### Exercise
Turn the listing below into a numbered list with one line per entry, and leave out any blank lines.

### Information shown
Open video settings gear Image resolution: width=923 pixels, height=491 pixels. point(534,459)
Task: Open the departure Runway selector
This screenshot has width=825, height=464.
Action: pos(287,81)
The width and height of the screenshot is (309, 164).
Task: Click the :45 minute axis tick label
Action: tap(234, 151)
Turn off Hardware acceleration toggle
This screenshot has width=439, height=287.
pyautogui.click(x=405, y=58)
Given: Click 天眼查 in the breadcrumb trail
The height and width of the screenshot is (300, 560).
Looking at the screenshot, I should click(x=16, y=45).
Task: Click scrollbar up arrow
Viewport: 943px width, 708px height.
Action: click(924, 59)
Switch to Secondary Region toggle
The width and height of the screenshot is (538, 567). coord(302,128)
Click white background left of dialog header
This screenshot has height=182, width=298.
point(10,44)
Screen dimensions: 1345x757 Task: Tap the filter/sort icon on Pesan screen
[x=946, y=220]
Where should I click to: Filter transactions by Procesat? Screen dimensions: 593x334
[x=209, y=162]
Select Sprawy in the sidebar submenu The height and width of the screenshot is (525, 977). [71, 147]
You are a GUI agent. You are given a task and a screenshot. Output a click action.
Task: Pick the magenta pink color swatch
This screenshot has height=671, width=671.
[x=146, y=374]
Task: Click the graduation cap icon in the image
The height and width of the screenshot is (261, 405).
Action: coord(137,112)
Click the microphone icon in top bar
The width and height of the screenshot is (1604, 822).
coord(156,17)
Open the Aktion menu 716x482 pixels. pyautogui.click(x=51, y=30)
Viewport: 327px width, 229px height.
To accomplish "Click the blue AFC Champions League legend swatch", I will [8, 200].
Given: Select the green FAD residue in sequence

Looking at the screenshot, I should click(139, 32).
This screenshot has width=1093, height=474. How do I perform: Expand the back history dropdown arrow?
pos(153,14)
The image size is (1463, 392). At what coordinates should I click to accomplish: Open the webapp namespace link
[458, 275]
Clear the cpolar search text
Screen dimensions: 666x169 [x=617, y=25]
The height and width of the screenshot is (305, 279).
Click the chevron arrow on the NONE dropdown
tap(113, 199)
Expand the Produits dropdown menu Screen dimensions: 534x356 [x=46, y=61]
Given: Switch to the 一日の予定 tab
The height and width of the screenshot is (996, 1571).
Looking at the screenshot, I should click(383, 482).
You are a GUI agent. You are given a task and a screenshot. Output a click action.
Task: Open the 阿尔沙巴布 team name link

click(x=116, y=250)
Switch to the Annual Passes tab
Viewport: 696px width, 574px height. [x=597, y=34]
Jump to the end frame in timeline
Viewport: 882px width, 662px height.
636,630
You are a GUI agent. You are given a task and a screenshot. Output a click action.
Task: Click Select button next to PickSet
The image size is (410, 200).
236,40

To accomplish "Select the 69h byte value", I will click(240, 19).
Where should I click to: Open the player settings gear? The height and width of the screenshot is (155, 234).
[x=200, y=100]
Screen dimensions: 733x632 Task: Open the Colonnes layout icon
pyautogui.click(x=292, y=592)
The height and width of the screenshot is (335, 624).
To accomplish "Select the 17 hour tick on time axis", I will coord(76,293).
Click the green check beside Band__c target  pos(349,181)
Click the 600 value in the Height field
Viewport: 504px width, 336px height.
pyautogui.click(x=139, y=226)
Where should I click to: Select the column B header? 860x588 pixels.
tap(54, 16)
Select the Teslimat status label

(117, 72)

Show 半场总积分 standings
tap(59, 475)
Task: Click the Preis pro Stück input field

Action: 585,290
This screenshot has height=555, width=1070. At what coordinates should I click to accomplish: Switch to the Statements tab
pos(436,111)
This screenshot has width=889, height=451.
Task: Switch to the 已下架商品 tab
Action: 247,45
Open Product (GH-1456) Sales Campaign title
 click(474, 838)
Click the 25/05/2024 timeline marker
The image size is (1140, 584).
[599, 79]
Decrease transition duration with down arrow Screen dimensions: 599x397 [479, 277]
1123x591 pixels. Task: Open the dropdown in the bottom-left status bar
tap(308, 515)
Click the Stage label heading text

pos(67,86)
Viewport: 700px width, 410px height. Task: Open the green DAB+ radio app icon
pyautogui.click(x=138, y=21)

### Solved exercise
1. Open video settings gear Image resolution: width=923 pixels, height=491 pixels. point(534,459)
2. Task: Open the departure Runway selector
3. This screenshot has width=825, height=464.
4. Action: pos(287,81)
5. The width and height of the screenshot is (309, 164).
6. Task: Click the :45 minute axis tick label
7. Action: tap(234, 151)
8. Turn off Hardware acceleration toggle
9. This screenshot has width=439, height=287.
10. pyautogui.click(x=405, y=58)
11. Given: Click 天眼查 in the breadcrumb trail
12. The height and width of the screenshot is (300, 560).
13. Looking at the screenshot, I should click(x=16, y=45).
14. Task: Click scrollbar up arrow
15. Viewport: 943px width, 708px height.
16. Action: click(924, 59)
17. Switch to Secondary Region toggle
18. The width and height of the screenshot is (538, 567). coord(302,128)
19. Click white background left of dialog header
20. This screenshot has height=182, width=298.
21. point(10,44)
22. Screen dimensions: 1345x757 Task: Tap the filter/sort icon on Pesan screen
23. [x=946, y=220]
24. Where should I click to: Filter transactions by Procesat? Screen dimensions: 593x334
25. [x=209, y=162]
26. Select Sprawy in the sidebar submenu The height and width of the screenshot is (525, 977). [71, 147]
27. You are a GUI agent. You are given a task and a screenshot. Output a click action.
28. Task: Pick the magenta pink color swatch
29. This screenshot has height=671, width=671.
30. [x=146, y=374]
31. Task: Click the graduation cap icon in the image
32. The height and width of the screenshot is (261, 405).
33. Action: coord(137,112)
34. Click the microphone icon in top bar
35. The width and height of the screenshot is (1604, 822).
36. coord(156,17)
37. Open the Aktion menu 716x482 pixels. pyautogui.click(x=51, y=30)
38. Viewport: 327px width, 229px height.
39. To accomplish "Click the blue AFC Champions League legend swatch", I will [8, 200].
40. Given: Select the green FAD residue in sequence
41. Looking at the screenshot, I should click(139, 32).
42. This screenshot has width=1093, height=474. How do I perform: Expand the back history dropdown arrow?
43. pos(153,14)
44. The image size is (1463, 392). At what coordinates should I click to accomplish: Open the webapp namespace link
45. [458, 275]
46. Clear the cpolar search text
47. Screen dimensions: 666x169 [x=617, y=25]
48. The height and width of the screenshot is (305, 279).
49. Click the chevron arrow on the NONE dropdown
50. tap(113, 199)
51. Expand the Produits dropdown menu Screen dimensions: 534x356 [x=46, y=61]
52. Given: Switch to the 一日の予定 tab
53. The height and width of the screenshot is (996, 1571).
54. Looking at the screenshot, I should click(383, 482).
55. You are a GUI agent. You are given a task and a screenshot. Output a click action.
56. Task: Open the 阿尔沙巴布 team name link
57. click(x=116, y=250)
58. Switch to the Annual Passes tab
59. Viewport: 696px width, 574px height. [x=597, y=34]
60. Jump to the end frame in timeline
61. Viewport: 882px width, 662px height.
62. 636,630
63. You are a GUI agent. You are given a task and a screenshot. Output a click action.
64. Task: Click Select button next to PickSet
65. The image size is (410, 200).
66. 236,40
67. To accomplish "Select the 69h byte value", I will click(240, 19).
68. Where should I click to: Open the player settings gear? The height and width of the screenshot is (155, 234).
69. [x=200, y=100]
70. Screen dimensions: 733x632 Task: Open the Colonnes layout icon
71. pyautogui.click(x=292, y=592)
72. The height and width of the screenshot is (335, 624).
73. To accomplish "Select the 17 hour tick on time axis", I will coord(76,293).
74. Click the green check beside Band__c target  pos(349,181)
75. Click the 600 value in the Height field
76. Viewport: 504px width, 336px height.
77. pyautogui.click(x=139, y=226)
78. Where should I click to: Select the column B header? 860x588 pixels.
79. tap(54, 16)
80. Select the Teslimat status label
81. (117, 72)
82. Show 半场总积分 standings
83. tap(59, 475)
84. Task: Click the Preis pro Stück input field
85. Action: 585,290
86. This screenshot has height=555, width=1070. At what coordinates should I click to accomplish: Switch to the Statements tab
87. pos(436,111)
88. This screenshot has width=889, height=451.
89. Task: Switch to the 已下架商品 tab
90. Action: 247,45
91. Open Product (GH-1456) Sales Campaign title
92.  click(474, 838)
93. Click the 25/05/2024 timeline marker
94. The image size is (1140, 584).
95. [599, 79]
96. Decrease transition duration with down arrow Screen dimensions: 599x397 [479, 277]
97. 1123x591 pixels. Task: Open the dropdown in the bottom-left status bar
98. tap(308, 515)
99. Click the Stage label heading text
100. pos(67,86)
101. Viewport: 700px width, 410px height. Task: Open the green DAB+ radio app icon
102. pyautogui.click(x=138, y=21)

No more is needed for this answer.